De helft van de hypotheekrente die de vrouw betaalt omdat zij na beëindiging van het partnerschap in de eigen woning is blijven wonen, is niet aftrekbaar als alimentatie, zo beslist Hof Den Haag.
De zaak verloopt als volgt. Man en vrouw, geregistreerde partners, bezitten samen een eigen woning. Ze besluiten uit elkaar te gaan en de man verlaat de woning. Bij de beëindiging van het geregistreerd partnerschap spreken ze af dat de vrouw in de woning blijft wonen tot het moment van verkoop. De vrouw neemt de volledige hypotheekrente voor haar rekening.

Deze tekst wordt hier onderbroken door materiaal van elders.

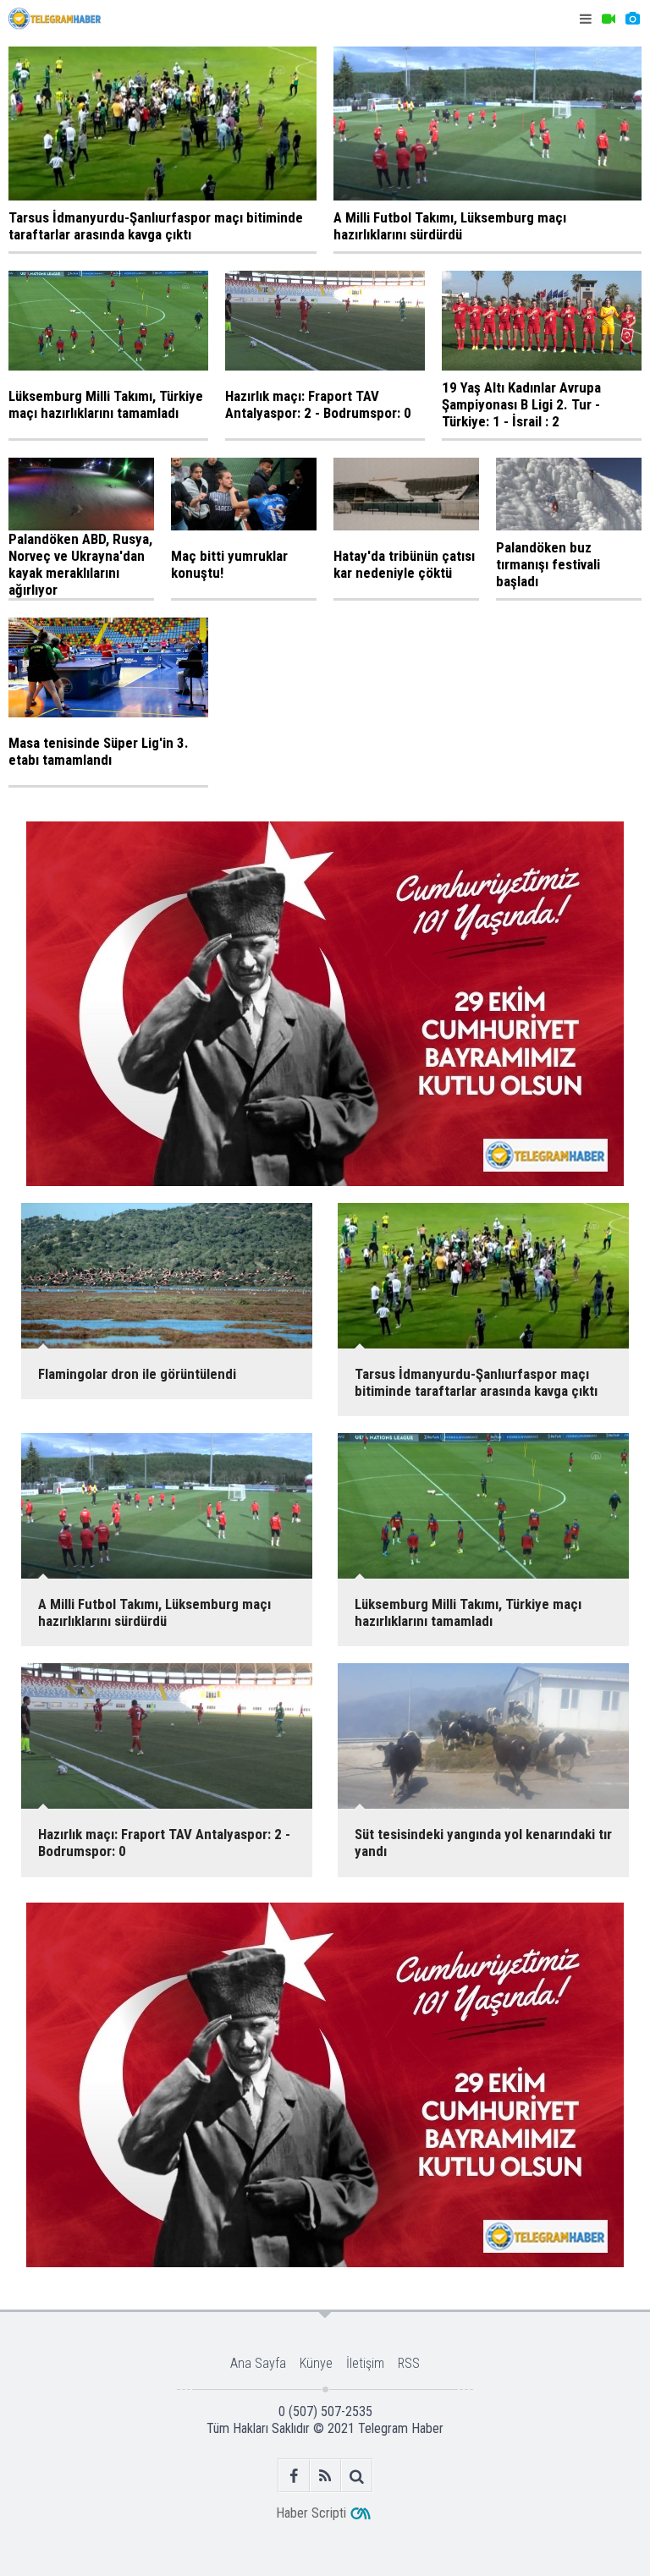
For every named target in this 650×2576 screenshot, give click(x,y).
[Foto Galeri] (632, 19)
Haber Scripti (311, 2513)
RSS (409, 2363)
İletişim (365, 2363)
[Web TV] (608, 19)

Tevens spreken zij af dat er over en weer geen alimentatie verschuldigd is.
Bij de aangifte inkomstenbelasting trekt de vrouw de helft van de betaalde hypotheekrente af als alimentatie. De inspecteur weigert de aftrek. In de procedure die de vrouw aanspant, volgt de rechtbank Den Haag het oordeel van de inspecteur.

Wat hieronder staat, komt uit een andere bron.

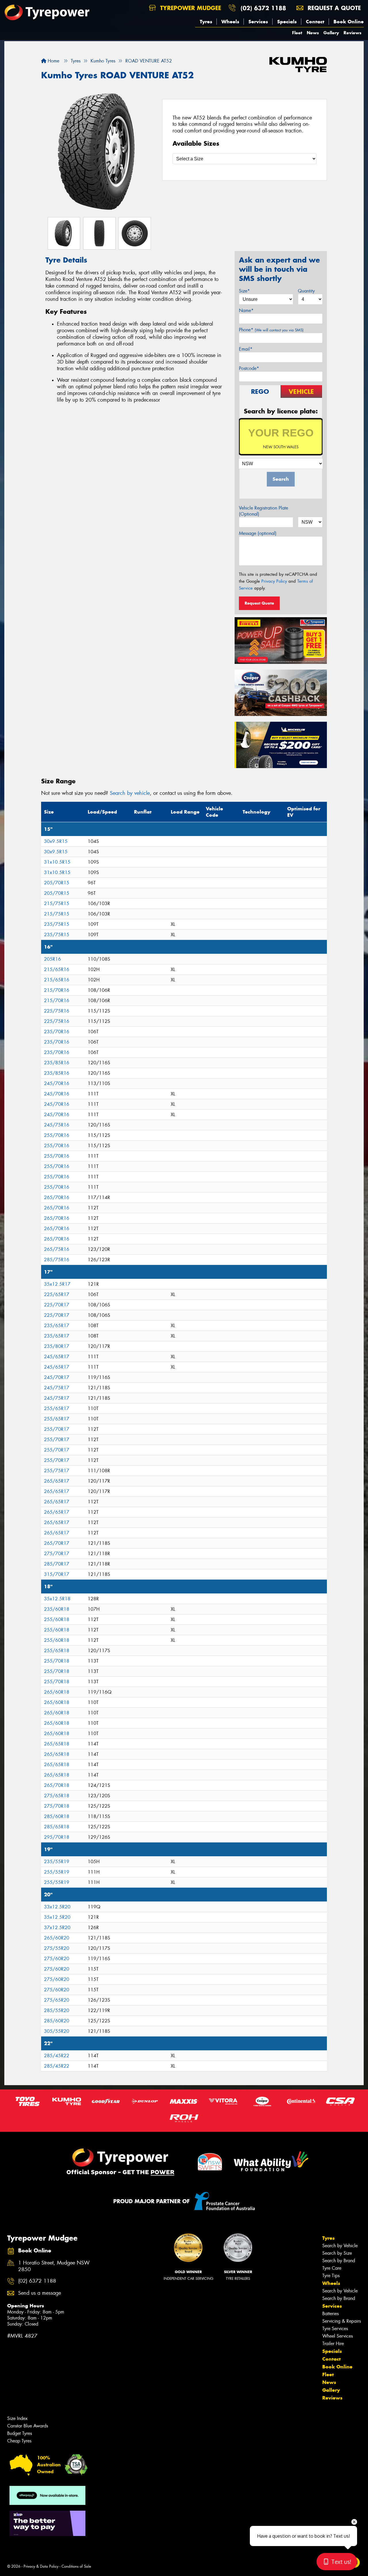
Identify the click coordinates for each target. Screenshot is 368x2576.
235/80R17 (56, 1346)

In hoger beroep bevestigt Hof Den Haag de uitspraak van de rechtbank. De betaling van de volledige hypotheekrente hangt volgens het hof samen met het recht van bewoning. En bovendien hebben man en vrouw afgesproken dat er over en weer geen alimentatie verschuldigd is.
Belang voor de praktijk
Het komt in de praktijk vaker voor dat ex-partners bepalen dat degene die achterblijft in de voormalig echtelijke woning de hypotheekrente betaalt. In verband met de fiscale aftrekbaarheid wordt in het echtscheidingsconvenant of de beëindigingsovereenkomst van het geregistreerd partnerschap dan opgenomen dat de helft van de totaal verschuldigde hypotheekrente als alimentatie wordt aangemerkt.

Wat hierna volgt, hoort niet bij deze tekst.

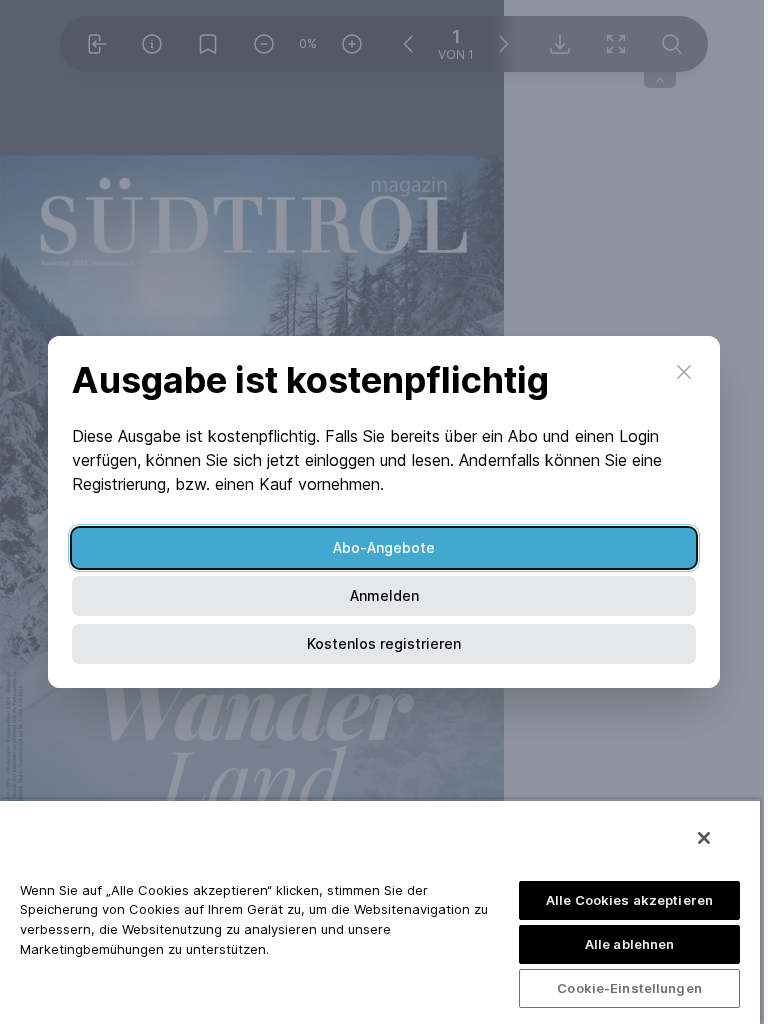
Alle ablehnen (630, 944)
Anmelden (384, 595)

Daarbij moet ook rekening worden gehouden met de fiscale gevolgen voor de ex-partner die niet in de woning achterblijft. Als de helft van de hypotheekrente is aan te merken als alimentatie, is er sprake van aftrekbaarheid bij de alimentatieplichtige en belastbaarheid bij de alimentatiegerechtigde. De alimentatiegerechtigde kan vervolgens bij de aangifte inkomstenbelasting de helft van de hypotheekrente in aftrek brengen. Dit kan uiteraard alleen zolang de woning nog als eigen woning is aan te merken.
Met een beroep op de regeling bij echtscheiding van artikel 3.111, lid 4, Wet IB 2001 geldt de woning nog gedurende maximaal 24 maanden als eigen woning. Na deze periode is de rente voor degene die de voormalig echtelijke woning heeft verlaten niet meer aftrekbaar. Het aandeel in woning en lening verhuist dan naar box 3.